Houve breve silêncio.

“Vejam! um planeta em que chove diamantes!” ou então: ‘Olhem! Aquele planeta parecido com a terra, tenho certeza que há vida por lá!’ e, logo em seguida: ‘Bem... Por enquanto só podemos conjecturar, visto que seria impossível enviar uma nave até lá (...). Mesmo navegando a 10mi km/h, demoraríamos 10 bilhões de anos e consumiríamos 10 milhões de vezes o combustível disponível na terra e o nosso ônibus espacial mais rápido viaja a apenas (...)’ Pro inferno todos

esses astro-lunáticos. Estudam isso a vida inteira e ainda assim parecem não entender a dimensão das próprias palavras...”

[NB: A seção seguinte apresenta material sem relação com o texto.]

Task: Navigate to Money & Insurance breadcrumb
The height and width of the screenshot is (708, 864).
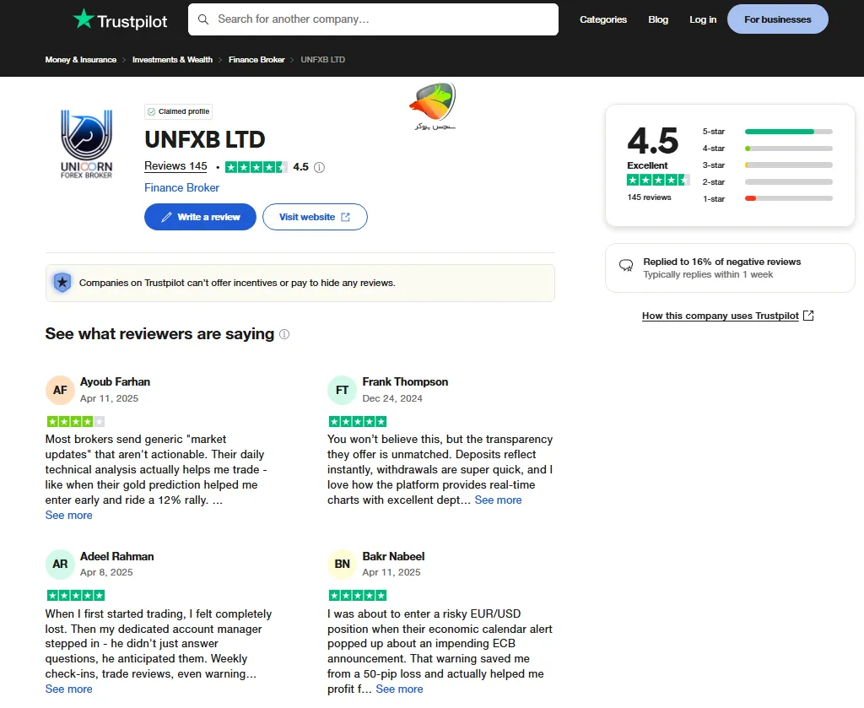Action: click(x=80, y=60)
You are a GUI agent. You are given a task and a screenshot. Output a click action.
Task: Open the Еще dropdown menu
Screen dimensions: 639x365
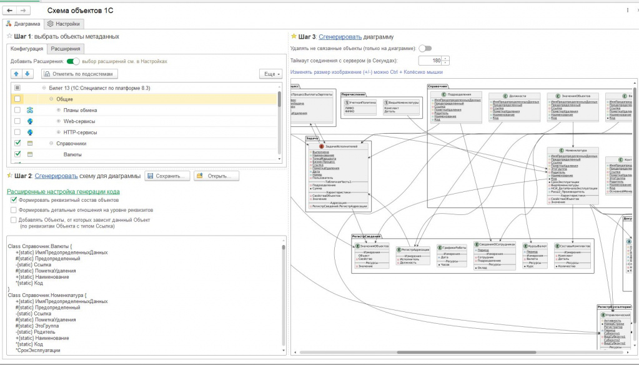pyautogui.click(x=270, y=74)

Suspirou, ponderou e continuou:

“Você está entendendo? Não são ‘só 10 zilhões de quilômetros de distância’, é uma distância eterna, é isso que está implícito. Nunca, absolutamente nunca, será possível ao ser humano atingir 1/3 dessa margem insana. As estrelas e os planetas de outras galáxias simplesmente não foram feitos pra nós. Esta imensa e intransigível barreira é a prova disso. Tudo que está pendurado na abóbada celeste é eterno, belo e intocável. Quer saber também?! Eu não acredito que o homem pisou na lua. E, se pisou, foi um erro.”

Era madrugada de uma noite estrelada. Ambos estavam deitados na laje de uma pequena e humilde casa. Juliana deixou escapar um sorriso envergonhado.

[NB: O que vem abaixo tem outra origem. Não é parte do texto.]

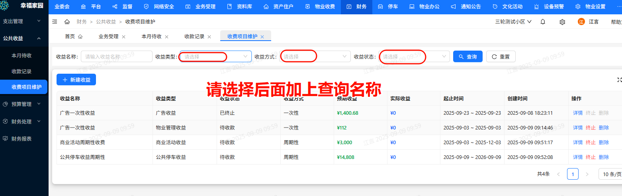Close the 本月待收 tab

pyautogui.click(x=166, y=37)
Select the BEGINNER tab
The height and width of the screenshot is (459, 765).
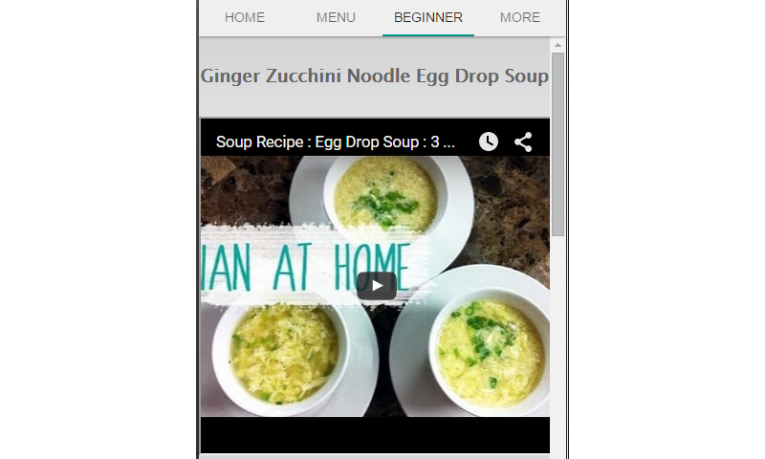(427, 17)
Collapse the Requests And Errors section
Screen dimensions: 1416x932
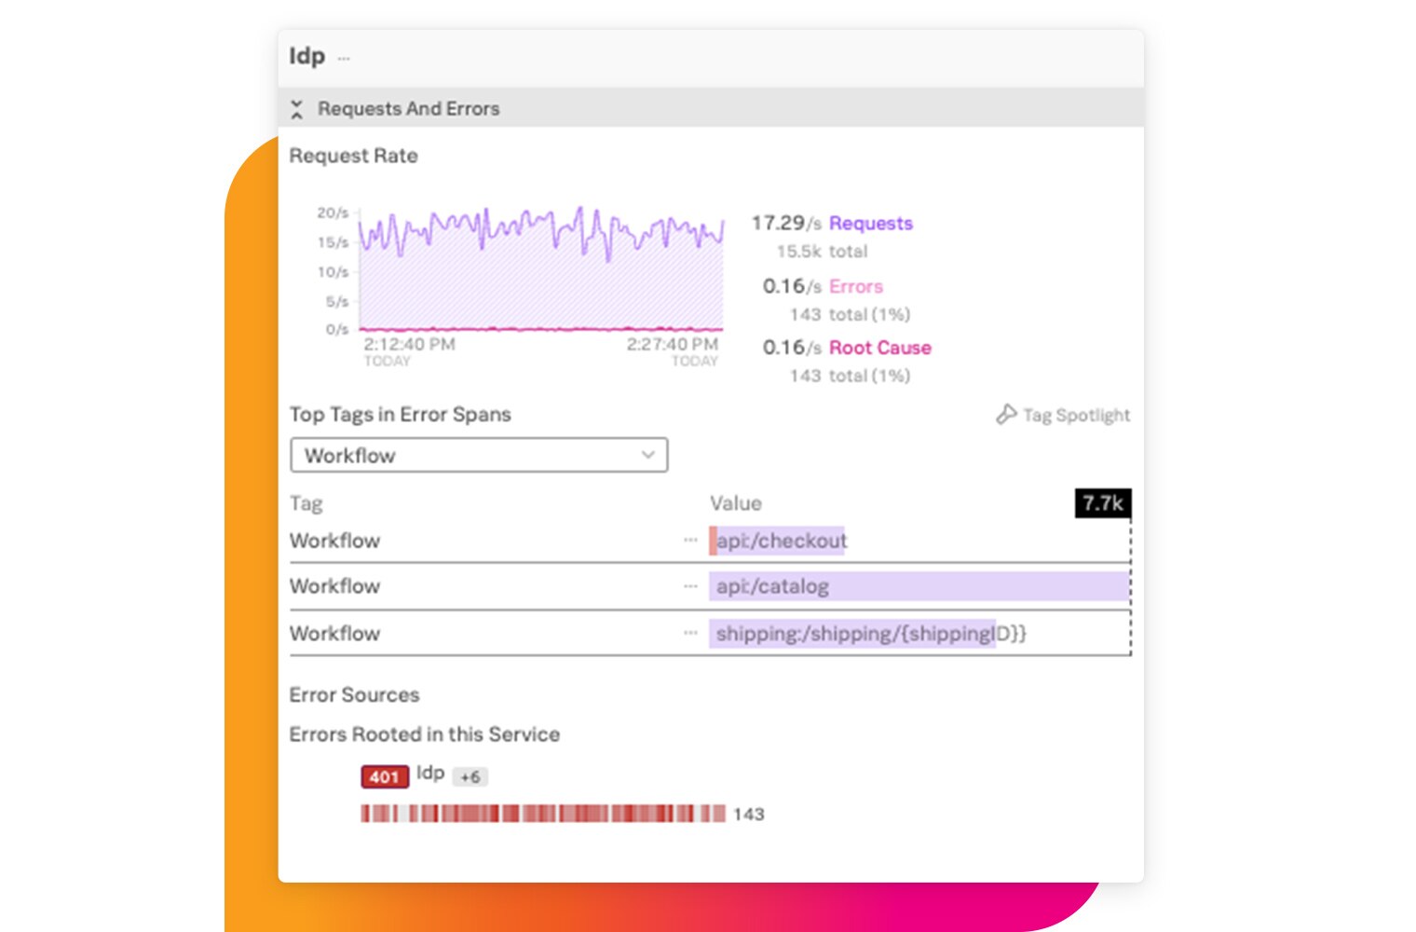point(297,109)
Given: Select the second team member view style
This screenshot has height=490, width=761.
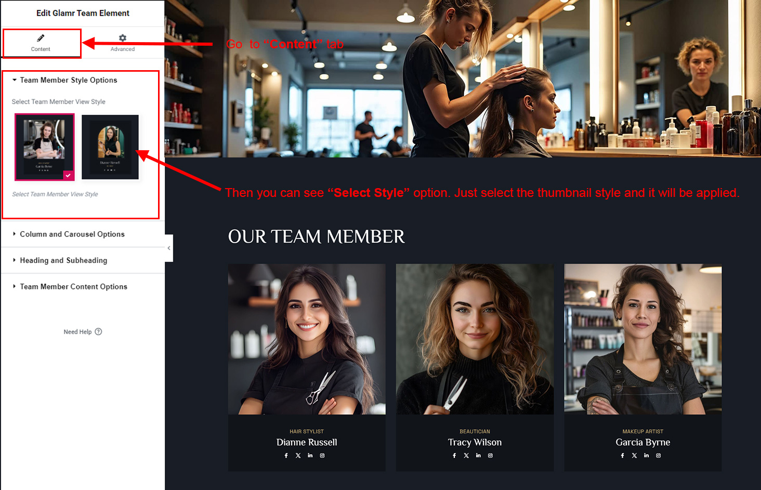Looking at the screenshot, I should click(x=110, y=147).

- Hahahaha, o homem não pisou na lua? Você acredita em qualquer coisa que pareça bem elaborada, mas eu não caio nesse discurso bonitinho... – Respirou fundo e voltou a se deitar – (...) Mas você não deixa de ter razão. Olhando por esse lado, para apreciar a beleza de certas coisas, distância é essencial... – Aconchegou-se na superfície – Até mesmo um pintor na prática do ofício estende o braço para ter uma visão ampla da tela e não se perder em detalhes bobos.

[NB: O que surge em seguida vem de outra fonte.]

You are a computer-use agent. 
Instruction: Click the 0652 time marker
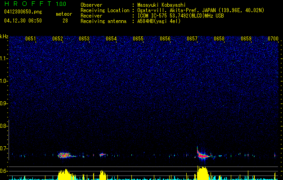click(58, 39)
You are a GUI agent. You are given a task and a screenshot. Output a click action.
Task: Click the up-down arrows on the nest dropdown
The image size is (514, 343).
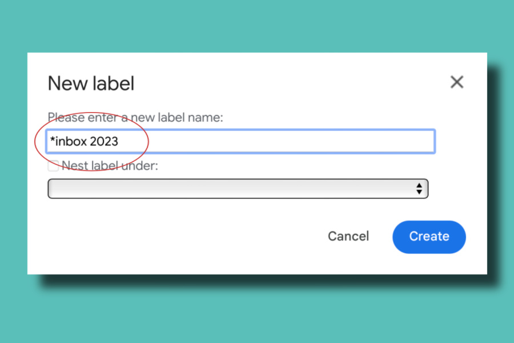[420, 189]
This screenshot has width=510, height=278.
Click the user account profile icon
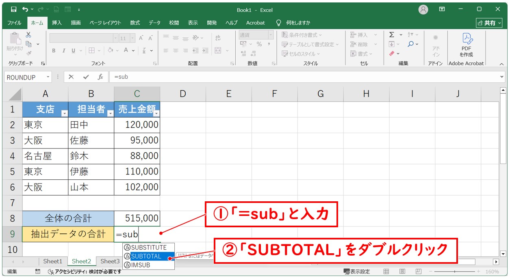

- Exatamente. Nossa casa cintilava como essas estrelas, era linda! E como ela está hoje? A beleza, artificial ou natural, deve ser preservada. E preservar significa afastá-la de seres tão voláteis como nós. Deus sabe o que faz, por isso não nos deu as estrelas. Nós aos poucos estamos estragando tudo que de belo herdamos, mas os astros são tão belos, tão belos, que o próprio Deus não achou criatura digna para doá-los. As estrelas... elas são as flores do jardim celeste, de onde fomos expulsos.

Então, podemos apenas apreciar. De longe, muito longe.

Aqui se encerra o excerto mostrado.